Schlagabtausch zwischen Sánchez und Feijóo im Kongress

Symbolfoto: Dient der Illustration und ist nicht zwingend orts- oder personengebunden.

Madrid

Schlagabtausch zwischen Sánchez und Feijóo im Kongress

von Clara Weber

Scharfe Vorwürfe in der Parlamentsdebatte

Die politische Atmosphäre in Spanien bleibt angespannt. Während der ehemalige Ministerpräsident José Luis Rodríguez Zapatero an diesem Mittwoch vor der Audiencia Nacional zu den Vorgängen um die Fluggesellschaft Plus Ultra aussagte, lieferten sich sein Nachfolger Pedro Sánchez und der konservative Oppositionsführer Alberto Núñez Feijóo im Kongress einen verbalen Schlagabtausch mit harten persönlichen Angriffen.

Feijóo attackierte die sozialistische Regierung mit einer Liste von Korruptionsvorwürfen, die verschiedene ihrer Mitglieder und verbundene Personen betreffen sollen. In einer gezielten Provokation griff er eine bekannte Phrase von Sánchez auf und sagte: "Wenn ich eine schlechte Person wäre, würde ich Ihnen nur eines sagen: Ánimo, Pedro." Darüber hinaus warf er dem Regierungschef vor, das Parlament "am Maul zu packen" – eine Anspielung auf die Entscheidung des mehrheitlich von PSOE und Sumar kontrollierten Kongress-Präsidiums, Anträge der PP und von Junts für eine vorgezogene Wahl zu blockieren. "Sie haben nicht das Recht, das Parlament zu knebeln, Sie sind kein Demokrat", so der Vorwurf des PP-Chefs.

Die Antwort der Regierung: Moral und "Torquemada"

Pedro Sánchez konterte scharf und stellte die moralische Glaubwürdigkeit seines Kontrahenten in Frage.
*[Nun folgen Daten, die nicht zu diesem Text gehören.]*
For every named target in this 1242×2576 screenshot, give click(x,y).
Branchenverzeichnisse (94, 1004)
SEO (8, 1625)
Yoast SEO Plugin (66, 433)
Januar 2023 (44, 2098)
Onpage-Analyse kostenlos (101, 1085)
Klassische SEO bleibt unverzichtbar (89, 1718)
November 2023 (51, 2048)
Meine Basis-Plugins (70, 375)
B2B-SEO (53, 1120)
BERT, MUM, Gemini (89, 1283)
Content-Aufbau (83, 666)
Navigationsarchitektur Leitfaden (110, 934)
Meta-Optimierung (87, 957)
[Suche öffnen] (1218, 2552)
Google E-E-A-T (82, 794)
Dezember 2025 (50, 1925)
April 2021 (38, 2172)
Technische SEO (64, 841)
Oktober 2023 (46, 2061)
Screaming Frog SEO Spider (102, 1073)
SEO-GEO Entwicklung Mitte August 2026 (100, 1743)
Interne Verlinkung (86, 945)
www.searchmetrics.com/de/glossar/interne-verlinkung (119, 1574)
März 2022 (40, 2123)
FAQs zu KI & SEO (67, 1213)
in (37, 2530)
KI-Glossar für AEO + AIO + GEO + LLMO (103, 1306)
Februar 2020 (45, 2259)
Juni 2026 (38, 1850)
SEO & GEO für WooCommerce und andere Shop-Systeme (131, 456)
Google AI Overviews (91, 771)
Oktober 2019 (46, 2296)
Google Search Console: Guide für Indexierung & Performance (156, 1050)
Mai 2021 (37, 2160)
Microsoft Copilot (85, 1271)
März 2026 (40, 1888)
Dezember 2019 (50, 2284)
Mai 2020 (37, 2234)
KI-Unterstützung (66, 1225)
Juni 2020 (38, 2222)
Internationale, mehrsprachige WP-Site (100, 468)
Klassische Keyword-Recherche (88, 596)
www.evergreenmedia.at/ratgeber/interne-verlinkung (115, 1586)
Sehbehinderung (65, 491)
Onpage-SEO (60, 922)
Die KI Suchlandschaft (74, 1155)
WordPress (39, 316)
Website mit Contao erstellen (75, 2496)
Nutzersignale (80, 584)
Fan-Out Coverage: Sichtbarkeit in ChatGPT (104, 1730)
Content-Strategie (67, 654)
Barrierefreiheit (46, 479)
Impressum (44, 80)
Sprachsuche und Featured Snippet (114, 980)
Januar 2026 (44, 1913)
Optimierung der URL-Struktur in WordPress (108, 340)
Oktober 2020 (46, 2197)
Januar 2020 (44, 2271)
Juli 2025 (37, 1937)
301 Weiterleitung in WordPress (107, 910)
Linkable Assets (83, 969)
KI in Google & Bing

Angesichts der von Feijóo erhobenen Vorwürfe zeigte sich der Ministerpräsident überrascht von dessen "moralischer Warte". Er verwies dabei auf die Korruptionsaffäre um die Madrider Regionalpräsidentin Isabel Díaz Ayuso und die Parteizentrale der PP, die, wie Sánchez anspielte, teilweise "in B" finanziert worden sei – ein Verweis auf illegale Parteifinanzierung. In seiner schärfsten Replik verglich Sánchez den Oppositionsführer mit einem "Torquemada des Lebens", einer historischen Figur, die für die Inquisition und religiöse Unterdrückung steht.

Streitpunkt Parlamentsarbeit und neues Dekret

Neben der Korruption war auch die Nutzung des Parlaments ein zentraler Streitpunkt. Sánchez warf der Volkspartei vor, durch systematisches Blockieren aller Regierungsvorlagen die parlamentarische Arbeit selbst zu "degenerieren". In diesem Zusammenhang kündigte er eine konkrete Maßnahme an: Das Kabinett werde am Montag, dem 29. Juni, ein Dekret zum Schutz des produktiven Gewebes der Wirtschaft verabschieden. Dies geschehe vor dem Hintergrund der aktuellen Entwicklungen im Nahen Osten und der Feuerpausen zwischen den USA und Iran, wie aus Regierungskreisen zu erfahren war. Die Sitzung wird vorgezogen, um ein Auslaufen bisheriger Anti-Krisen-Maßnahmen zu verhindern. Sánchez forderte Feijóo auf, zur "Würdigung der Politik" beizutragen, indem er "Lösungen, Vorschläge" liefere und diesem Dekret zustimme.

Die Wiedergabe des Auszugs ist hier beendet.